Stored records
..........

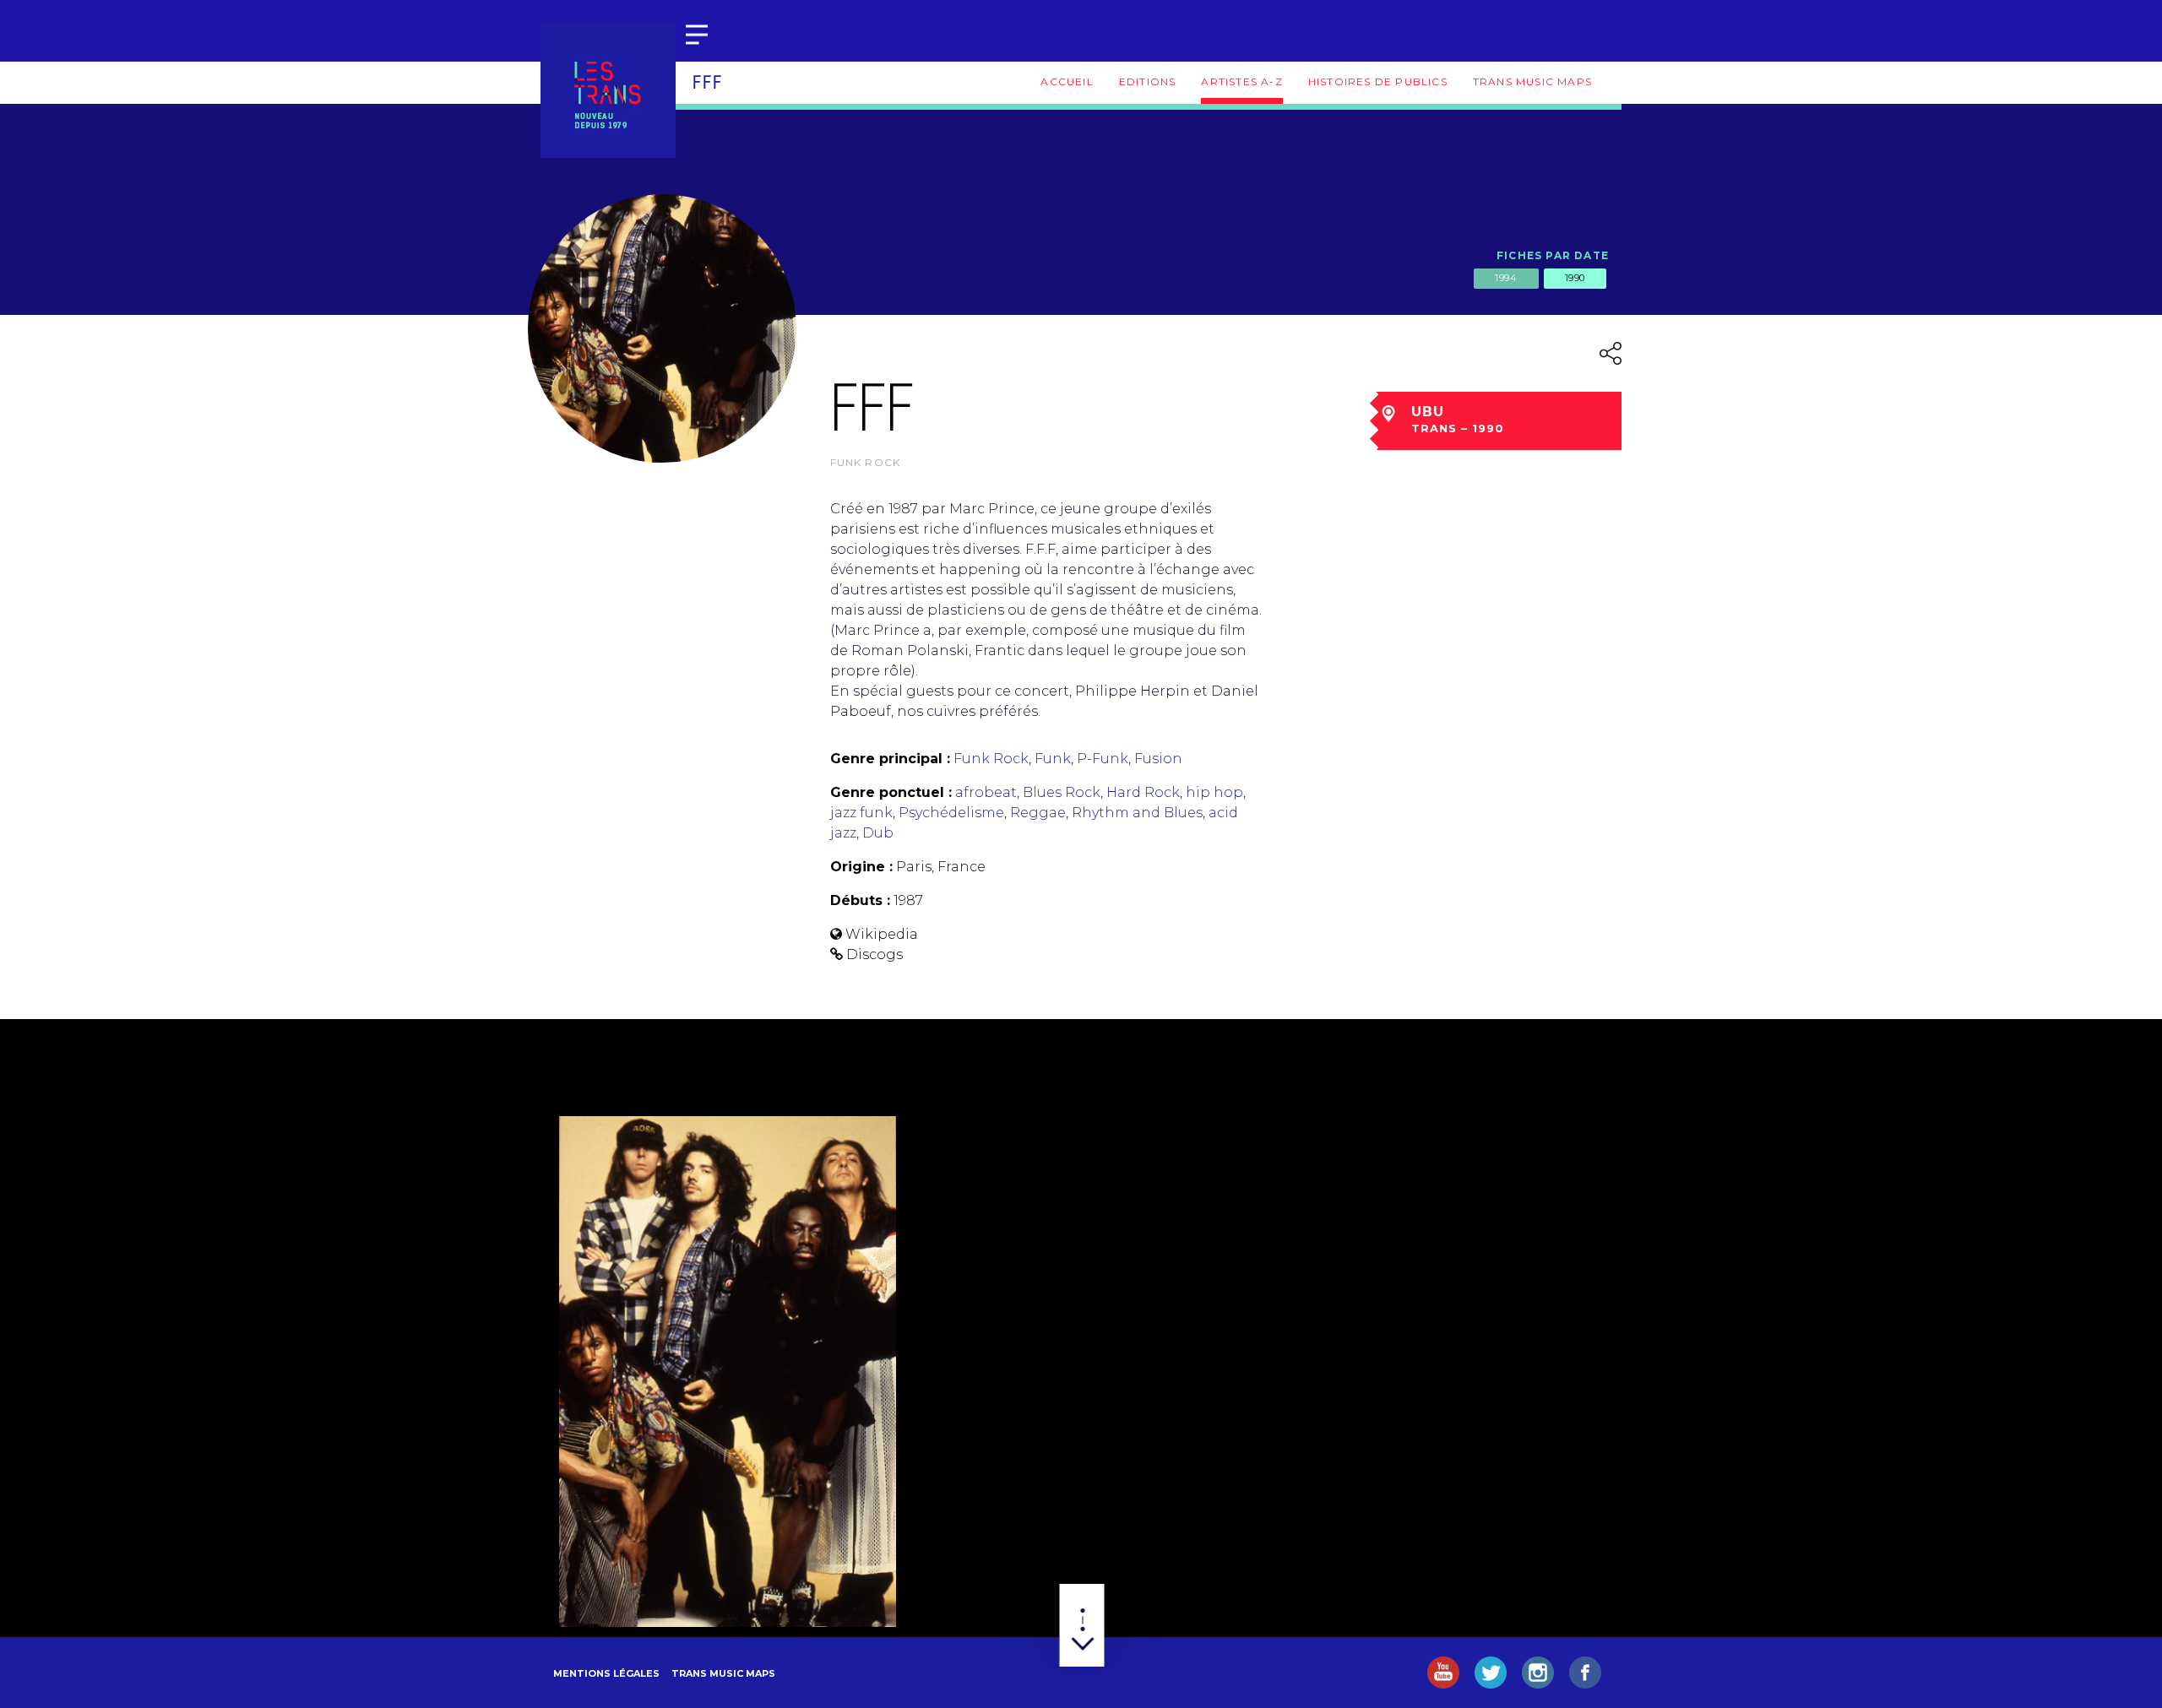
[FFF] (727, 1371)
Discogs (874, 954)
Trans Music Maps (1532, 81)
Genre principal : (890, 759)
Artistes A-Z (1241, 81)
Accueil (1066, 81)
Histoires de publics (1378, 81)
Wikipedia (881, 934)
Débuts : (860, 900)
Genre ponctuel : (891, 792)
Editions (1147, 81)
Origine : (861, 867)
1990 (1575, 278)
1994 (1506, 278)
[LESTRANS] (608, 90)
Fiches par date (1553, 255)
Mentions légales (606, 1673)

..........

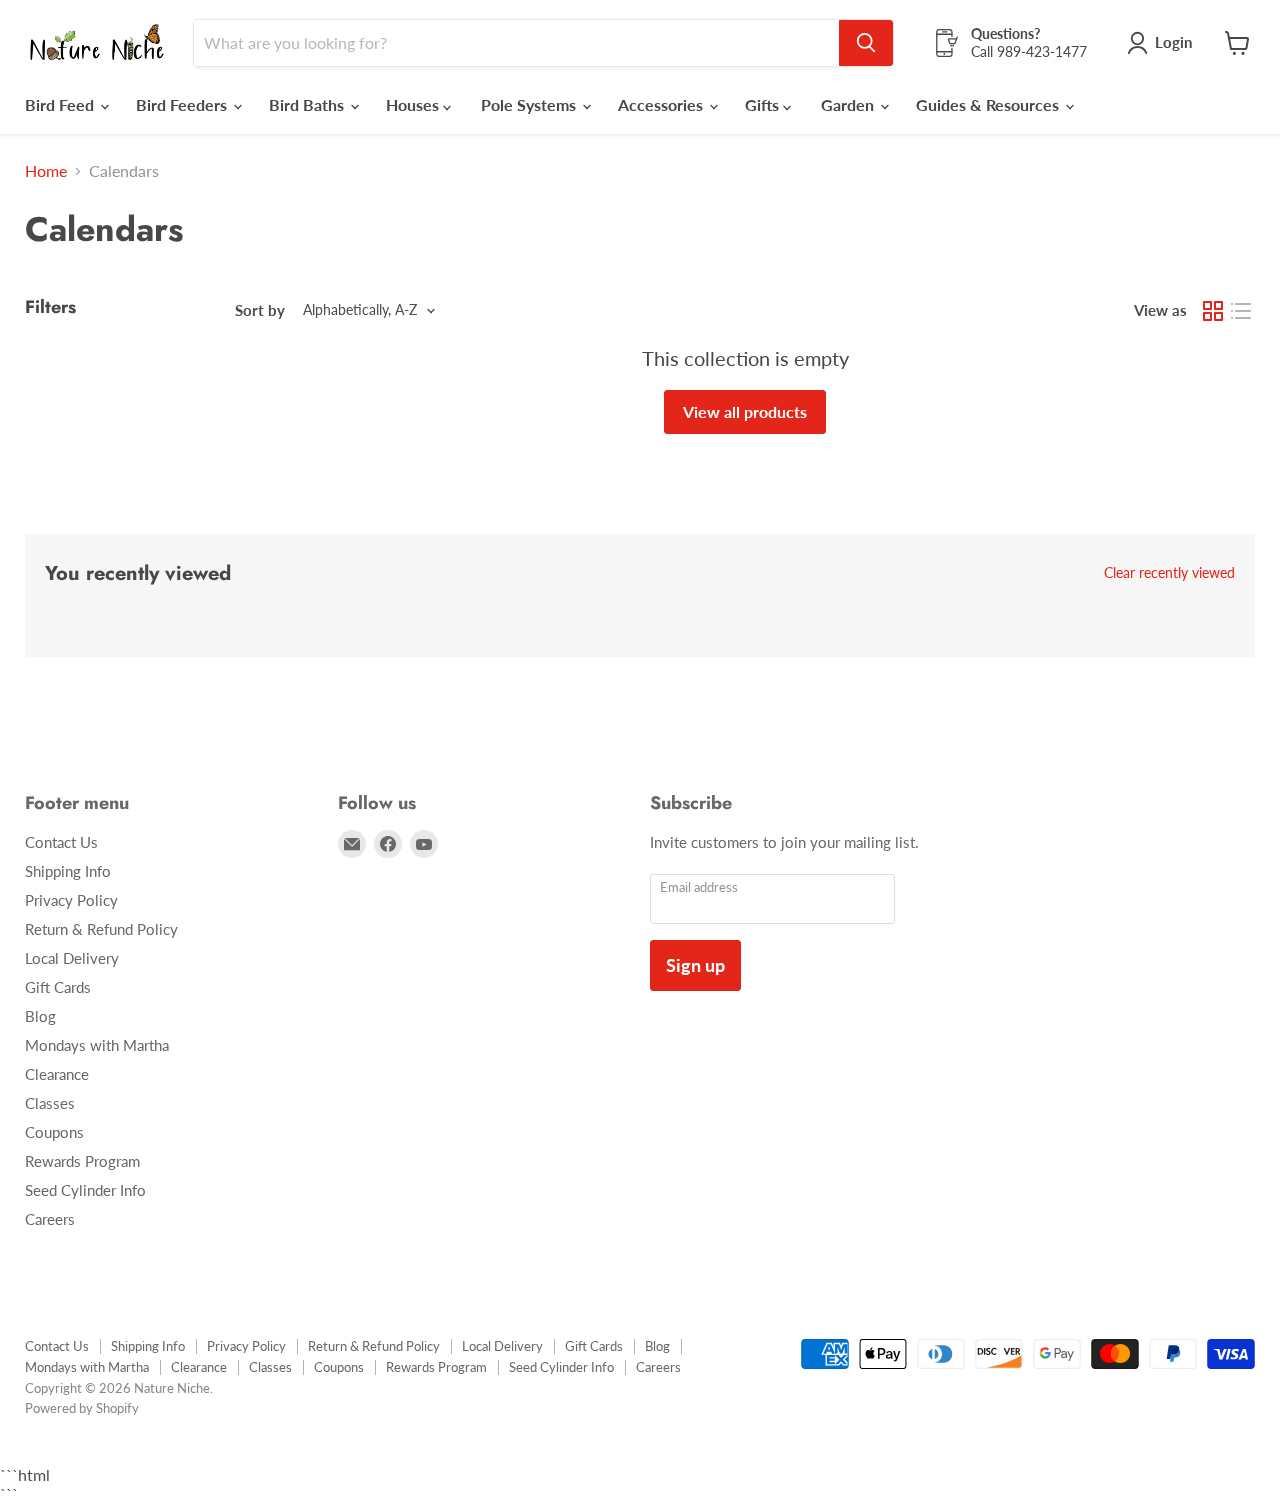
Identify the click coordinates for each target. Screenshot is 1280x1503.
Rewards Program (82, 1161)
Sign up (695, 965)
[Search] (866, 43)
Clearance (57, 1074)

..........

What you are asked to do –
Above are some lines. Repeat exactly, and only, those from the line that has "Trans Music Maps (1532, 81)" through the line that has "Mentions légales (606, 1673)".

Your solution –
Trans Music Maps (1532, 81)
Genre principal : (890, 759)
Artistes A-Z (1241, 81)
Accueil (1066, 81)
Histoires de publics (1378, 81)
Wikipedia (881, 934)
Débuts : (860, 900)
Genre ponctuel : (891, 792)
Editions (1147, 81)
Origine : (861, 867)
1990 (1575, 278)
1994 (1506, 278)
[LESTRANS] (608, 90)
Fiches par date (1553, 255)
Mentions légales (606, 1673)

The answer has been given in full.